Class INFLO<O>

  • Type Parameters:
    O - the type of DatabaseObject the algorithm is applied on
    All Implemented Interfaces:
    Algorithm, OutlierAlgorithm

    @Title("INFLO: Influenced Outlierness Factor")
    @Description("Ranking Outliers Using Symmetric Neigborhood Relationship")
    @Reference(authors="W. Jin, A. Tung, J. Han, W. Wang",
               title="Ranking outliers using symmetric neighborhood relationship",
               booktitle="Proc. 10th Pacific-Asia conference on Advances in Knowledge Discovery and Data Mining",
               url="https://doi.org/10.1007/11731139_68",
               bibkey="DBLP:conf/pakdd/JinTHW06")
    public class INFLO<O>
    extends java.lang.Object
    implements OutlierAlgorithm
    Influence Outliers using Symmetric Relationship (INFLO) using two-way search, is an outlier detection method based on LOF; but also using the reverse kNN.

    Reference:

    W. Jin, A. Tung, J. Han, W. Wang
    Ranking outliers using symmetric neighborhood relationship
    Proc. 10th Pacific-Asia conference on Advances in Knowledge Discovery and Data Mining, 2006.

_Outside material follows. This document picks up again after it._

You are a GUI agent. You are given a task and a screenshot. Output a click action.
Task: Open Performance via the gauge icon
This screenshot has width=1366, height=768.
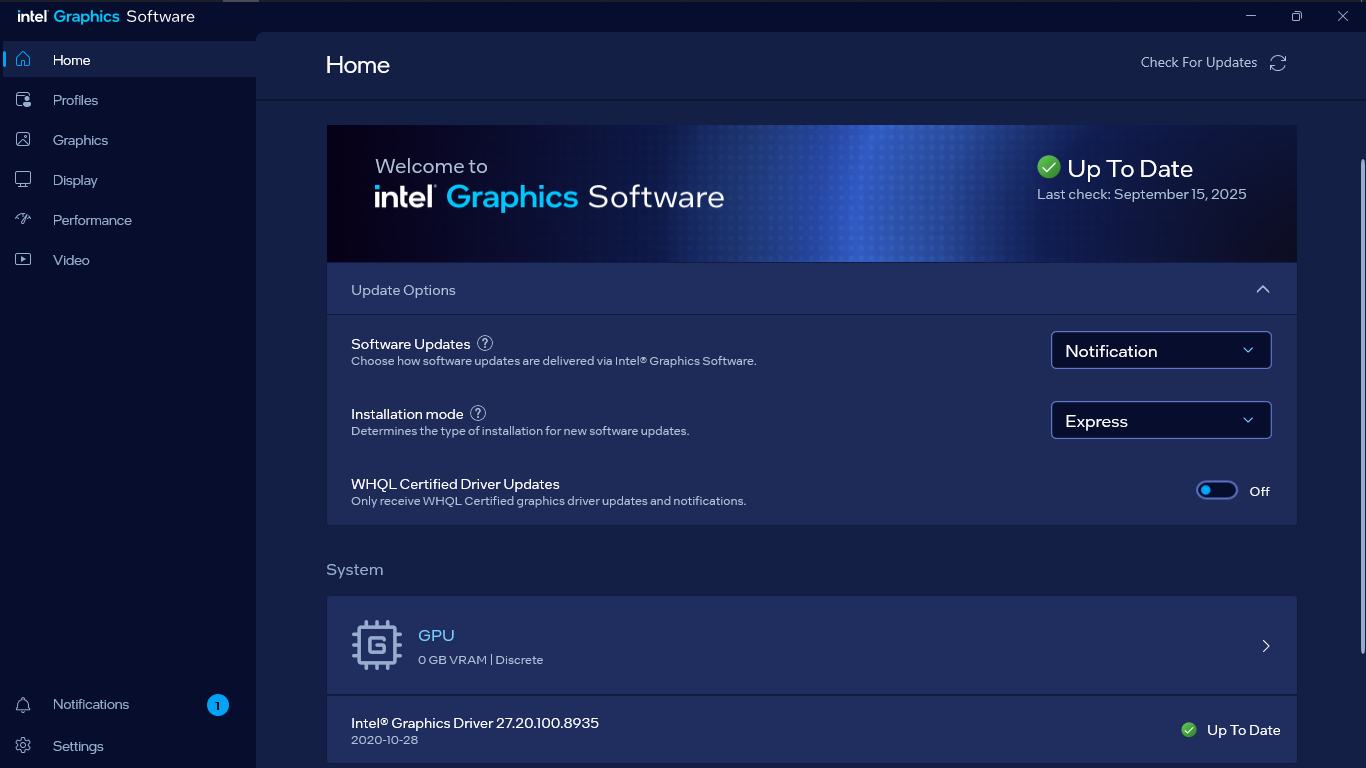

    There is an error in the two-way search algorithm proposed in the article above. It does not correctly compute the RNN, but it will find only those RNN that are in the kNN, making the entire RNN computation redundant, as it uses the kNN + RNN later anyway.

    Given the errors in the INFLO paper, as of ELKI 0.8, we do:

    • Assume \( IS_k(p) := kNN(p) \cup RkNN(p) \)
    • Implement the pruning of two-way search, i.e., use INFLO=1 if \( |kNN(p) \cap RkNN(p)|\geq m\cdot |kNN(p)| \)
    Since:
    0.3
    Author:
    Ahmed Hettab, Erich Schubert
    • Field Detail

      • LOG

        private static final Logging LOG
        The logger for this class.
      • distance

        private Distance<? super O> distance
        Distance function used.
      • m

        private double m
        Pruning threshold m.
      • kplus

        private int kplus
        Number of neighbors to use.
    • Constructor Detail

      • INFLO

        public INFLO​(Distance<? super O> distance,
                     double m,
                     int k)
        Constructor with parameters.
        Parameters:
        distance - Distance function in use
        m - m Parameter
        k - k Parameter
    • Method Detail

      • getInputTypeRestriction

        public TypeInformation[] getInputTypeRestriction()
        Description copied from interface: Algorithm
        Get the input type restriction used for negotiating the data query.
        Specified by:
        getInputTypeRestriction in interface Algorithm
        Returns:
        Type restriction
      • run

        public OutlierResult run​(Relation<O> relation)
        Run the algorithm
        Parameters:
        relation - Relation to process
        Returns:
        Outlier result
      • computeNeighborhoods

        private void computeNeighborhoods​(Relation<O> relation,
                                          DataStore<SetDBIDs> knns,
                                          ModifiableDBIDs pruned,
                                          WritableDataStore<ModifiableDBIDs> rNNminuskNNs)
        Compute the reverse kNN minus the kNN.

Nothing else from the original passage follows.